*** The data ***

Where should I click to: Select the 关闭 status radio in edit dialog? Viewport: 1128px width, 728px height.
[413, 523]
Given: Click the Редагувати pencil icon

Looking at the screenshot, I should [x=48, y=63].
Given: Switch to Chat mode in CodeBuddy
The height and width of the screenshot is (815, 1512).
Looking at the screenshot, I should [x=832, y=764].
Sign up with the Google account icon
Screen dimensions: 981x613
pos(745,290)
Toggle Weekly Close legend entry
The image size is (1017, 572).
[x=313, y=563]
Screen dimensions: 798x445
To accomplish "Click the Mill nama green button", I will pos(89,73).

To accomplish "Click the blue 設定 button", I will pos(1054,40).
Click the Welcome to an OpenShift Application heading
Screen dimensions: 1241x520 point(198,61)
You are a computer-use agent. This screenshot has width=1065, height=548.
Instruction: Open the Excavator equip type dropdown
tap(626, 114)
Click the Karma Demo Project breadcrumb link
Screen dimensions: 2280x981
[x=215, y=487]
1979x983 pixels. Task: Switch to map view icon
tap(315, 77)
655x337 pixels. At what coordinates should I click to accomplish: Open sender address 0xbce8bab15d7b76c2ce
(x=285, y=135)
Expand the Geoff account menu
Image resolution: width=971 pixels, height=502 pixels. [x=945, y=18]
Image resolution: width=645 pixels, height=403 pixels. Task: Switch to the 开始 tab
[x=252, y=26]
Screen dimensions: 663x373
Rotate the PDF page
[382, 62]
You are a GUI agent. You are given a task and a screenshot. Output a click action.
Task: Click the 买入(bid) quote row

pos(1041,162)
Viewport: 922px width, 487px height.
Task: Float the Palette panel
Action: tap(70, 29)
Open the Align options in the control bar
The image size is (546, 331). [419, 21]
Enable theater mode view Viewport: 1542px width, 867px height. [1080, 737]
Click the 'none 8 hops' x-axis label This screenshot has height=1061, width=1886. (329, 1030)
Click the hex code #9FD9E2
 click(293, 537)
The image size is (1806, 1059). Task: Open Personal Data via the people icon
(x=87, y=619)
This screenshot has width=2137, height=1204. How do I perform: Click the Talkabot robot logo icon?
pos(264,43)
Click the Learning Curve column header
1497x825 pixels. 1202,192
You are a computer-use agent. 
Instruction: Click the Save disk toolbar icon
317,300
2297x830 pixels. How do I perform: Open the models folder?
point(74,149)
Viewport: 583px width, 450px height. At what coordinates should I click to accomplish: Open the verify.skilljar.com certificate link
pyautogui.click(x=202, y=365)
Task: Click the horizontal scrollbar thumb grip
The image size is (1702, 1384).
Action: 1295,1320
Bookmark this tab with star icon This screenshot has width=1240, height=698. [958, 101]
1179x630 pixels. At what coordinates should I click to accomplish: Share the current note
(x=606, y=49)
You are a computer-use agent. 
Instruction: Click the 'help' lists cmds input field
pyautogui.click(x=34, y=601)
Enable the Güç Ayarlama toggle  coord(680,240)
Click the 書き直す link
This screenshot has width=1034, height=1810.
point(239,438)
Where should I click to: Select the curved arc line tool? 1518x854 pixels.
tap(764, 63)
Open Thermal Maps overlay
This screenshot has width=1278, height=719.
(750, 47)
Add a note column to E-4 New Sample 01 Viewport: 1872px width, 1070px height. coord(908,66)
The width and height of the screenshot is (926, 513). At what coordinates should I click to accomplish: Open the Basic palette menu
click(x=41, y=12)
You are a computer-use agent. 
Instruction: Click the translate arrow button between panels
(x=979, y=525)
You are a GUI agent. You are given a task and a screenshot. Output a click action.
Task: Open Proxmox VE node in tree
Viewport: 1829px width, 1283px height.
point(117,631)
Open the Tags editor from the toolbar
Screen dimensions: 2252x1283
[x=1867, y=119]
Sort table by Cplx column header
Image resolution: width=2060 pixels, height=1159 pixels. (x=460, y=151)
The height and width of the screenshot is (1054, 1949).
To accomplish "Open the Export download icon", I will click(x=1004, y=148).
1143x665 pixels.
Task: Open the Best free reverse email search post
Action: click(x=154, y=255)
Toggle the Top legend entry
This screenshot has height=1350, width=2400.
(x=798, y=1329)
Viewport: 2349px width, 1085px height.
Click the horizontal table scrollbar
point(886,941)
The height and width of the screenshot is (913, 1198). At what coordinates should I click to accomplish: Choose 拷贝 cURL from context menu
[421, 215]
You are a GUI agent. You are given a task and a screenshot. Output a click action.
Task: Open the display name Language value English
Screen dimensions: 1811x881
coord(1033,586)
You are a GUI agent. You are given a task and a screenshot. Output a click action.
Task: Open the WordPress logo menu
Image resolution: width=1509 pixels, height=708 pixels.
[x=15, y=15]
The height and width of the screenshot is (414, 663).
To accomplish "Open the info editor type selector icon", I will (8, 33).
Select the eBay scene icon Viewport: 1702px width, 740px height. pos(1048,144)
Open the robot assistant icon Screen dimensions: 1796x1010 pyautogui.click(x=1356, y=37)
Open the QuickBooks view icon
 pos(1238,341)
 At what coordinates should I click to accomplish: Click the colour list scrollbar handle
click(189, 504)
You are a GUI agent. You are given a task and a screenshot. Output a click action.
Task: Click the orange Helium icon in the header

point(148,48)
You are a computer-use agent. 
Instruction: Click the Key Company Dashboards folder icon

***

* **Assignment**: All of the records above should be given again exactly as written.

* **Solution below**:
Where should I click to: Select the 关闭 status radio in edit dialog? Viewport: 1128px width, 728px height.
[413, 523]
Given: Click the Редагувати pencil icon

Looking at the screenshot, I should [x=48, y=63].
Given: Switch to Chat mode in CodeBuddy
The height and width of the screenshot is (815, 1512).
Looking at the screenshot, I should [x=832, y=764].
Sign up with the Google account icon
Screen dimensions: 981x613
pos(745,290)
Toggle Weekly Close legend entry
The image size is (1017, 572).
[x=313, y=563]
Screen dimensions: 798x445
To accomplish "Click the Mill nama green button", I will pos(89,73).

To accomplish "Click the blue 設定 button", I will pos(1054,40).
Click the Welcome to an OpenShift Application heading
Screen dimensions: 1241x520 point(198,61)
You are a computer-use agent. This screenshot has width=1065, height=548.
Instruction: Open the Excavator equip type dropdown
tap(626, 114)
Click the Karma Demo Project breadcrumb link
Screen dimensions: 2280x981
[x=215, y=487]
1979x983 pixels. Task: Switch to map view icon
tap(315, 77)
655x337 pixels. At what coordinates should I click to accomplish: Open sender address 0xbce8bab15d7b76c2ce
(x=285, y=135)
Expand the Geoff account menu
Image resolution: width=971 pixels, height=502 pixels. [x=945, y=18]
Image resolution: width=645 pixels, height=403 pixels. Task: Switch to the 开始 tab
[x=252, y=26]
Screen dimensions: 663x373
Rotate the PDF page
[382, 62]
You are a GUI agent. You are given a task and a screenshot. Output a click action.
Task: Click the 买入(bid) quote row

pos(1041,162)
Viewport: 922px width, 487px height.
Task: Float the Palette panel
Action: tap(70, 29)
Open the Align options in the control bar
The image size is (546, 331). [419, 21]
Enable theater mode view Viewport: 1542px width, 867px height. [1080, 737]
Click the 'none 8 hops' x-axis label This screenshot has height=1061, width=1886. (329, 1030)
Click the hex code #9FD9E2
 click(293, 537)
The image size is (1806, 1059). Task: Open Personal Data via the people icon
(x=87, y=619)
This screenshot has width=2137, height=1204. How do I perform: Click the Talkabot robot logo icon?
pos(264,43)
Click the Learning Curve column header
1497x825 pixels. 1202,192
You are a computer-use agent. 
Instruction: Click the Save disk toolbar icon
317,300
2297x830 pixels. How do I perform: Open the models folder?
point(74,149)
Viewport: 583px width, 450px height. At what coordinates should I click to accomplish: Open the verify.skilljar.com certificate link
pyautogui.click(x=202, y=365)
Task: Click the horizontal scrollbar thumb grip
The image size is (1702, 1384).
Action: 1295,1320
Bookmark this tab with star icon This screenshot has width=1240, height=698. [958, 101]
1179x630 pixels. At what coordinates should I click to accomplish: Share the current note
(x=606, y=49)
You are a computer-use agent. 
Instruction: Click the 'help' lists cmds input field
pyautogui.click(x=34, y=601)
Enable the Güç Ayarlama toggle  coord(680,240)
Click the 書き直す link
This screenshot has width=1034, height=1810.
point(239,438)
Where should I click to: Select the curved arc line tool? 1518x854 pixels.
tap(764, 63)
Open Thermal Maps overlay
This screenshot has width=1278, height=719.
(750, 47)
Add a note column to E-4 New Sample 01 Viewport: 1872px width, 1070px height. coord(908,66)
The width and height of the screenshot is (926, 513). At what coordinates should I click to accomplish: Open the Basic palette menu
click(x=41, y=12)
You are a computer-use agent. 
Instruction: Click the translate arrow button between panels
(x=979, y=525)
You are a GUI agent. You are given a task and a screenshot. Output a click action.
Task: Open Proxmox VE node in tree
Viewport: 1829px width, 1283px height.
point(117,631)
Open the Tags editor from the toolbar
Screen dimensions: 2252x1283
[x=1867, y=119]
Sort table by Cplx column header
Image resolution: width=2060 pixels, height=1159 pixels. (x=460, y=151)
The height and width of the screenshot is (1054, 1949).
To accomplish "Open the Export download icon", I will click(x=1004, y=148).
1143x665 pixels.
Task: Open the Best free reverse email search post
Action: click(x=154, y=255)
Toggle the Top legend entry
This screenshot has height=1350, width=2400.
(x=798, y=1329)
Viewport: 2349px width, 1085px height.
Click the horizontal table scrollbar
point(886,941)
The height and width of the screenshot is (913, 1198). At what coordinates should I click to accomplish: Choose 拷贝 cURL from context menu
[421, 215]
You are a GUI agent. You are given a task and a screenshot. Output a click action.
Task: Open the display name Language value English
Screen dimensions: 1811x881
coord(1033,586)
You are a GUI agent. You are given a task and a screenshot. Output a click action.
Task: Open the WordPress logo menu
Image resolution: width=1509 pixels, height=708 pixels.
[x=15, y=15]
The height and width of the screenshot is (414, 663).
To accomplish "Open the info editor type selector icon", I will (8, 33).
Select the eBay scene icon Viewport: 1702px width, 740px height. pos(1048,144)
Open the robot assistant icon Screen dimensions: 1796x1010 pyautogui.click(x=1356, y=37)
Open the QuickBooks view icon
 pos(1238,341)
 At what coordinates should I click to accomplish: Click the colour list scrollbar handle
click(189, 504)
You are a GUI agent. You are given a task and a screenshot. Output a click action.
Task: Click the orange Helium icon in the header

point(148,48)
You are a computer-use agent. 
Instruction: Click the Key Company Dashboards folder icon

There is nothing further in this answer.